Some days Patrice Ball-Reed hears as many as 50 of them.
On this particular Friday – a comparatively easy day – she heard 23.
Ball-Reed is a judge in Cook County Circuit Court who hears domestic violence cases. She said that domestic violence has always been around. One tool in the fight to stem the violence is an order of protection, most of the time from a woman asking the court to tell a husband or boyfriend or former husband or boyfriend to stay away.
“It’s very disheartening to see someone so beat down and frustrated and they come to me to solve this personal contact,” Ball-Reed said.
At exactly 9:30 a.m., she walked into Room 201, sat down, looked through the papers in front of her and began calling names of people who were asking for orders of protection.
Not all are granted, pointing out the difficulty some women have in making a case that they are being threatened. The orders aren’t taken lightly, but several advocacy groups help women navigate the process.
One group, Between Friends, has been around for about 25 years, working with battered women and their children to break the cycle of violence they face.
The group, since July, has worked on 297 order of protection cases. In 284 of those cases, the orders were granted.
That success rate is somewhat deceiving. Leslie Cook, a Between Friends court advocate, said that sometimes getting an order of protection is not all that easy, for a variety of reasons.
“I think the court process is first of all extremely traumatizing and very intimidating,” Cook said. “Getting an order of protection is not just you come in and you get it right away.”
She said that the process can be very difficult for some women as they have to commit at least half a day to a full day the first time to file all the paperwork. Once paperwork is done, they have to go in front of a judge to testify and come back at least twice.
“Once the [respondent] is served, they have to be ready to go up and be next to him and a lot of people aren’t ready for that,” Cook said.
One case illustrated that the lines aren’t always clear and the cases aren’t always black and white.
A woman who preferred not to give her name went before Ball-Reed mid-morning. Her boyfriend and an interpreter were standing next to her. She was seeking information about the status of an order of protection against her estranged husband.
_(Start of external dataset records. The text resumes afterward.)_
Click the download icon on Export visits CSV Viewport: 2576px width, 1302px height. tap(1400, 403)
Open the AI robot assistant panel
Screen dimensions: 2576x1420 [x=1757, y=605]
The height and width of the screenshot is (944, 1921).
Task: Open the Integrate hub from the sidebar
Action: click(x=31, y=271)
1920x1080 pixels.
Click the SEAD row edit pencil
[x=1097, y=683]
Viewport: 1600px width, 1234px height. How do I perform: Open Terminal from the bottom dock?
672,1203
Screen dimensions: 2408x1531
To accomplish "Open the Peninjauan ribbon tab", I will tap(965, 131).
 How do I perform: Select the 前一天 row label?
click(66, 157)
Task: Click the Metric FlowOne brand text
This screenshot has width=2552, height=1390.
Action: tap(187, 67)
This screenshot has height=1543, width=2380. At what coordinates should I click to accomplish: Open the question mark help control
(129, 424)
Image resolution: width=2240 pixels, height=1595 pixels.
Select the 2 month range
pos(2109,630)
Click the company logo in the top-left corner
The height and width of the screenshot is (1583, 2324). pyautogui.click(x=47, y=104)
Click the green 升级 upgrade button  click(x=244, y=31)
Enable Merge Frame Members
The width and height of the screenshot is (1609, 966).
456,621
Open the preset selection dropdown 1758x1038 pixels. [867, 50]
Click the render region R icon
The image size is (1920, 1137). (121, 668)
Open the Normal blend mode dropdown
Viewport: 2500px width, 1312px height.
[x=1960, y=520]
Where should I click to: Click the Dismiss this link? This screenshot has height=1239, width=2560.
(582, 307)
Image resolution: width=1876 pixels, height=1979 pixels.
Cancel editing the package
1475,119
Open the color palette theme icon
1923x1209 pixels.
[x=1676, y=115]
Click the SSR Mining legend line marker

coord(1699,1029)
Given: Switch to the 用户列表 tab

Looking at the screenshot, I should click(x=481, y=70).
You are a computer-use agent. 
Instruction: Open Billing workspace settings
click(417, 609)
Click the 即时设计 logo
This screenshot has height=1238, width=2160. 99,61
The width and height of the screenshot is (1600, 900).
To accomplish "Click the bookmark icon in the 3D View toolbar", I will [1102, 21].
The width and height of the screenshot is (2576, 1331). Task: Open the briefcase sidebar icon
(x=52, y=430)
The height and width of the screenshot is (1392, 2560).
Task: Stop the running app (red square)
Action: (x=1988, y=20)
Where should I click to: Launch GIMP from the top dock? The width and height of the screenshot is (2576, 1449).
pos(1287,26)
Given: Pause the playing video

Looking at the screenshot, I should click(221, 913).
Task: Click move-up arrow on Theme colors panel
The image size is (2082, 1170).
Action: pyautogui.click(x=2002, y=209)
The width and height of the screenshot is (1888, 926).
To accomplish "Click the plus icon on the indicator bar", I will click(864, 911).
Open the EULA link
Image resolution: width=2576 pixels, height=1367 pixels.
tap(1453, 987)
“I’m scared,” she said outside the courtroom before her case was heard. “I think one day maybe he can follow me with my kids and take my kids. I came to the Circuit Court and sought help. I asked the clerks what I needed to do to get an order of protection and they helped me,” she added.
She had lived with the man for six years before getting married to him two years ago. They have two kids together. She said her family did not like him because he was too jealous and overprotective of her.
They were separated for a short period four years ago, she said, because of his overprotective behavior.
“At some point, I got tired. I thought about myself. I’m tired and I have my kids and I can’t stay like this, no,” she said. They have been separated for seven months now and she filed for divorce about four months ago.
His behavior since their separation led her to court. She said he “started sending me text messages and used bad words. He told me, ‘I follow you all the time,’ and I am scared about that.”
She applied for an order of protection two months ago and came to court this day for a second time because he is nowhere to be found. Since he’s been missing, he has not been served with the order of protection. He also hasn’t sent her any recent texts.
“I need to know if they found my ex and if he knows that I have an order of protection against him,” she said. “The last time I talked to him was two months ago and I told him to leave me alone, don’t call me and that I’m getting an order of protection.”
Ball-Reed said there are different kinds of orders. She said she only grants an emergency order of protection if an incident occurs within the last few days. If it has been two weeks, then it’s not an emergency situation.
“It’s not so much about protection,” she said. “A lot of times they need emotional, physical, psychological help and sometimes the parties not realizing that there is a problem is hard.”
April Fehrenbacher, also a Between Friends court advocate, said another problem is that a lack of translators makes it difficult for women who don’t speak English to seek orders of protection.
“If we have a client that is Hispanic, we have difficulty getting translators,” she said. “We are not supposed to translate, it’s a conflict of interest and there have been times a client will have to wait hours just to be heard.”
At Between Friends, protection orders are just one part of the work they offer women who come to them for help, and the orders aren’t even the biggest part of the service.
Cook said the orders can mean little if the woman isn’t taken out of the situation and made safe. That, she said, is the key.
“The biggest thing we always do as a role of advocate is to do the safety planning,” she said. “So we do it regardless of if they get the order of protection or if they don’t. We assess that before we even file for an order of protection: Is getting this order of protection going to keep you safer or is it not?”